-- SOURCE EXCERPT --
************

The following morning after breakfast (on Friday morning if the first day of Pesach is Sunday), the leaven is burned, and the following final declaration is recited:
May it be Your will, HaShem, our God and the God of our forefathers, that just as I have removed the chametz from my house and my property, so may You, HaShem, our God and the God of our forefathers, remove all the external influences, and the spirit of defilement from the earth; cause our Evil Inclination to leave us, and give us a heart of flesh to serve You with sincerity; may all the forces of the “Other Side” and all evil evaporate like smoke; may the realm of wantonness pass from the earth; and may You remove, in the spirit of justice, all that impede the Divine Presence; just as You removed Egypt and its idols in those days at this season. Amen.
May all leaven in my possession, whether I have seen it or not, or whether I have removed it or not, be regarded as non-existent and considered as mere dust of the earth.
May it be your will, HaShem, our God and the God of our forefathers, that You be merciful with us and rescue us from transgressing the prohibition of chametz even in the slightest degree - us, our entire household, and all of Israel - this year and every year, for all the days of our lives. And just as we have removed the chametz from our houses and burnt it, so may You enable us to remove the Evil Inclination from within us eternally, all the days of our lives; may You enable us to cleave to You, to Your Torah, and to Your love, and to cleave to the Good Inclination eternally - us, our children, and our children’s children - from now and forever. So may it be. Amen.
Since the prescription regarding the eating of matzah in place of chametz is repeated several times in the Torah (see Shemot (Exodus) 12), it has come to be observed with extreme strictness - particularly on the first two nights - the seder nights. There are several types of matzah, varying in their strictness:
1. Shemurah (watched). Hand made. The wheat is watched from the time of harvesting until the final baking to insure that no water, heat, or other natural processes cause it to begin fermentation. It is hand made, constantly observed, and the utensils used for making it are washed every eighteen minutes - the time when fermentation begins.
2. Shemurah (machine baked). Same as above but baked by mechanical processes. Although this is kosher in all ways, some have questions as to whether the introduction of machinery necessitates revision in the laws.
3. Not shemurah. This is the supermarket matzah. It is only watched from the time of grinding (as opposed to the time of harvesting). Although this is also kosher, many people prefer to use the shemurah matzah to fulfill the mitzvah during the Seder, and use this for regular consumption during Passover.
4. Egg matzah. Matzah baked with egg, milk, wine, or fruit extracts. It is called “unleavened bread prepared in a rich manner.” Eating this will not fulfill the obligation of eating matzah at the Seder because the Torah says that this should be the bread of affliction. This is sometimes used by the old, the young, and the infirm to fulfill the Seder mitzvah.

************

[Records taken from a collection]
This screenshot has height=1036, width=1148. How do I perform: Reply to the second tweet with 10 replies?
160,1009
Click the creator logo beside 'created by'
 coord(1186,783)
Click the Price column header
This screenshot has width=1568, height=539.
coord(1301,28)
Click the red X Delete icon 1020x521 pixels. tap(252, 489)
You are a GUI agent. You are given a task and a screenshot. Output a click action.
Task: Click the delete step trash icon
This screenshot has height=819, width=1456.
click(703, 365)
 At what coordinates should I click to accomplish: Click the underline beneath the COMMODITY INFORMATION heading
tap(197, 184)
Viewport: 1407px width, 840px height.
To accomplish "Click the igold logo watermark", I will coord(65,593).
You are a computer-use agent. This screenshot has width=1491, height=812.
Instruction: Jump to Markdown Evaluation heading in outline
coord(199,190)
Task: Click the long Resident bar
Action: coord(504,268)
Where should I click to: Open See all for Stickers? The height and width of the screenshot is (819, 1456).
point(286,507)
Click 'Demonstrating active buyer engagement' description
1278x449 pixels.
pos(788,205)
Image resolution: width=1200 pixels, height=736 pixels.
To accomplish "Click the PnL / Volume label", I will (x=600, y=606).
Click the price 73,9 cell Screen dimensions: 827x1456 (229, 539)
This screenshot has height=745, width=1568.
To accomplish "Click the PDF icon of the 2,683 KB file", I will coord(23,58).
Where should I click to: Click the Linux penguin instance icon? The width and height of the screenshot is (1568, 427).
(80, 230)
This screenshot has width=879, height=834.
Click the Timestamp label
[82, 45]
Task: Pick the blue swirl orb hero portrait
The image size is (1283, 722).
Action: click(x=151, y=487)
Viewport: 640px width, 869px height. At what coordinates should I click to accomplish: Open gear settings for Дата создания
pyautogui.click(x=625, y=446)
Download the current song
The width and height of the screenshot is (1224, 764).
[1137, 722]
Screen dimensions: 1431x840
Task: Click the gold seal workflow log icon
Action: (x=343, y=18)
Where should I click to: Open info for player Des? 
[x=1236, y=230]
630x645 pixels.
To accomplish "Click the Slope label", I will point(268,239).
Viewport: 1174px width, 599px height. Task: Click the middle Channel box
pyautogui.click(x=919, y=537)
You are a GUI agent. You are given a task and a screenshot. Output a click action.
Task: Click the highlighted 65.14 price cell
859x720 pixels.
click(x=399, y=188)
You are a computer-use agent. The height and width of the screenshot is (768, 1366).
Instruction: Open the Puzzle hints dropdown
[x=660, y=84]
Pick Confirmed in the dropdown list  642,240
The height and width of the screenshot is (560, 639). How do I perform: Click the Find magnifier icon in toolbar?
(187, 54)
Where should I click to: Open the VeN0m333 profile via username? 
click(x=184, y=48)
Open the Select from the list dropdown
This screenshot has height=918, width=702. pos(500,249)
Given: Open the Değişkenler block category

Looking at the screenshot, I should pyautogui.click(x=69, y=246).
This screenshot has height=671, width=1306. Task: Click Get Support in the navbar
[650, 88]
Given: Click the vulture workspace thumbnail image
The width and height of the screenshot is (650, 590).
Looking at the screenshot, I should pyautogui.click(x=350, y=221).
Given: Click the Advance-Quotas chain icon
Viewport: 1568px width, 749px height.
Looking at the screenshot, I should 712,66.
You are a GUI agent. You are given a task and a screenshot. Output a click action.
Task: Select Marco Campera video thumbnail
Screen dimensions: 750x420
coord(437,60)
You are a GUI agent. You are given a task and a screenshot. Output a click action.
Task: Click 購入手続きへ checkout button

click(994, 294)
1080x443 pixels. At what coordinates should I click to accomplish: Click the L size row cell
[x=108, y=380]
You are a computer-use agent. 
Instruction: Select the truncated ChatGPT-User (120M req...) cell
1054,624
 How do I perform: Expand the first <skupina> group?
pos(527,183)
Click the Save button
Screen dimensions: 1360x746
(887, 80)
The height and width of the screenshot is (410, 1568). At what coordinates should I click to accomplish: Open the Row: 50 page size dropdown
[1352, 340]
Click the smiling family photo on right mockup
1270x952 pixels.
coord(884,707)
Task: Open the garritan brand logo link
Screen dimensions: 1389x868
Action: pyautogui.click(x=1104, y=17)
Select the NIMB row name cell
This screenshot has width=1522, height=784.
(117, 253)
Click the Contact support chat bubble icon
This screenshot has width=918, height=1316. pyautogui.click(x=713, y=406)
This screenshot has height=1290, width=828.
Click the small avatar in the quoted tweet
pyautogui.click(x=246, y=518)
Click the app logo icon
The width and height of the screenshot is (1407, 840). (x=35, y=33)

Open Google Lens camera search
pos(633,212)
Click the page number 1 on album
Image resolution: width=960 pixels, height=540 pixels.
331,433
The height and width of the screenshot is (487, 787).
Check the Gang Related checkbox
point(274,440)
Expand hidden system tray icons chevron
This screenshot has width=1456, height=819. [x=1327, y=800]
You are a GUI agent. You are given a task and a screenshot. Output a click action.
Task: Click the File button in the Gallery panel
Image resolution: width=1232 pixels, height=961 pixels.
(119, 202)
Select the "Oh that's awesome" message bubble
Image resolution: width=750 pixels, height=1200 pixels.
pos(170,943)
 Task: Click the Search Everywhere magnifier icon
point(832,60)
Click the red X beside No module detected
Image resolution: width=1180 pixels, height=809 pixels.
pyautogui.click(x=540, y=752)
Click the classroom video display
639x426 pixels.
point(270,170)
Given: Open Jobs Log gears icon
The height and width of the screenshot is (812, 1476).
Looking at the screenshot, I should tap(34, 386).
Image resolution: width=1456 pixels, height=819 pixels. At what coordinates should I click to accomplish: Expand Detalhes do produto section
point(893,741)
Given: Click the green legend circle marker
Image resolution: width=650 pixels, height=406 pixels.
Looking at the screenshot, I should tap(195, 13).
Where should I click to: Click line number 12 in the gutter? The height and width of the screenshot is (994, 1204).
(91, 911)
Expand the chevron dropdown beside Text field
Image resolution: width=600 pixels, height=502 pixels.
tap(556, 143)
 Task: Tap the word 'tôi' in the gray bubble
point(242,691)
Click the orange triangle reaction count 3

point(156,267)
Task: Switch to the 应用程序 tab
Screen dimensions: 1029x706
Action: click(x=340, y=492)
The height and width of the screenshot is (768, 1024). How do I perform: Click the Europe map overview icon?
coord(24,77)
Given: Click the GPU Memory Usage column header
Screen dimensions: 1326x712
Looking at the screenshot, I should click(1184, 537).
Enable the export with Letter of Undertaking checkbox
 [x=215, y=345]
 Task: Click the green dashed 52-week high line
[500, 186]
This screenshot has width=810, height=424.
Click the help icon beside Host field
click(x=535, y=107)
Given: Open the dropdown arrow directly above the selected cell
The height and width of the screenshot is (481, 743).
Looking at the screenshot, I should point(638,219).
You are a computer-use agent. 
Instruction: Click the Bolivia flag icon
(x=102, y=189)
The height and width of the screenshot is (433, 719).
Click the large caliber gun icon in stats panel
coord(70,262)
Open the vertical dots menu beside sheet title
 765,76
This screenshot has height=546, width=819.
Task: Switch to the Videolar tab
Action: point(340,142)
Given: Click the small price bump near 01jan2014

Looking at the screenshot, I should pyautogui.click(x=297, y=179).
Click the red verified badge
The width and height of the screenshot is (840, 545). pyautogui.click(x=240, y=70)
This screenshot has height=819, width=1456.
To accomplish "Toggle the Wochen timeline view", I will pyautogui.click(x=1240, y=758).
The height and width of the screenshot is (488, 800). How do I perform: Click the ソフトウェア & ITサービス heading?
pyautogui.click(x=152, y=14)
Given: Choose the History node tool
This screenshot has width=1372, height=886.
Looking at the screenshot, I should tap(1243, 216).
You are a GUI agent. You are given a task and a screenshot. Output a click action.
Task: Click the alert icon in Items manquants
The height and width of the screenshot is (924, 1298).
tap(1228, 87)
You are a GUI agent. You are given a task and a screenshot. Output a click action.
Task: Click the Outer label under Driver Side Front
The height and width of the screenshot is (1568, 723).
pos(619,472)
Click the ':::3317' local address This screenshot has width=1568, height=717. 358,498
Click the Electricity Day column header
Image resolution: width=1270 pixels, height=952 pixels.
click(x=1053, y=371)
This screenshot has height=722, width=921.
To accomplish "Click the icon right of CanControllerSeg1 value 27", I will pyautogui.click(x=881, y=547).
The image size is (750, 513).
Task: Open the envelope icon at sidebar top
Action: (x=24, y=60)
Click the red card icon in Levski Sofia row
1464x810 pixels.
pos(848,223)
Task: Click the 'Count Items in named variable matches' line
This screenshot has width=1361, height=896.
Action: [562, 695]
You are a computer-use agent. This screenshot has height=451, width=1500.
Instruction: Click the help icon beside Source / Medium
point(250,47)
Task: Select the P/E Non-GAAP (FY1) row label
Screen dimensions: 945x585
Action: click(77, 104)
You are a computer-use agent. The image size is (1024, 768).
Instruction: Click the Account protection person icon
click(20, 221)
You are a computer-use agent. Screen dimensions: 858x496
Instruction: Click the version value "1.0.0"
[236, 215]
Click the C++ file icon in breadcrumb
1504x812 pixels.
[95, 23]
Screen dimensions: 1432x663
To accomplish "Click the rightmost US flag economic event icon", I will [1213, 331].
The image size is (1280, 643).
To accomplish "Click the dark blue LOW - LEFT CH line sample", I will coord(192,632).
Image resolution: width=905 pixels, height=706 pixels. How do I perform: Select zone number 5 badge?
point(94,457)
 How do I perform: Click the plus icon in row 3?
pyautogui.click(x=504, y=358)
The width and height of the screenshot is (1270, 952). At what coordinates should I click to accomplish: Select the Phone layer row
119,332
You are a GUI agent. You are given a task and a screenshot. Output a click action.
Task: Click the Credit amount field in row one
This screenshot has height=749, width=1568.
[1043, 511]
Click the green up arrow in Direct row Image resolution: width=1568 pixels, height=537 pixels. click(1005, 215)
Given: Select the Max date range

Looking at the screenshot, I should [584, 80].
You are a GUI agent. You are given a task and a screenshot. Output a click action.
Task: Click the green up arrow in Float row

************

-- EXERCISE REQUIREMENTS --
1. Copy the passage on Passover matzah from "2. Shemurah (machine" up to and including "consumption during Passover.", and swap "supermarket" for "grocery store".
2. According to the passage on Passover matzah, how often are the utensils washed when hand-made shemurah matzah is prepared?

-- ANSWERS GIVEN --
1.
2. Shemurah (machine baked). Same as above but baked by mechanical processes. Although this is kosher in all ways, some have questions as to whether the introduction of machinery necessitates revision in the laws.
3. Not shemurah. This is the grocery store matzah. It is only watched from the time of grinding (as opposed to the time of harvesting). Although this is also kosher, many people prefer to use the shemurah matzah to fulfill the mitzvah during the Seder, and use this for regular consumption during Passover.

2. Every eighteen minutes.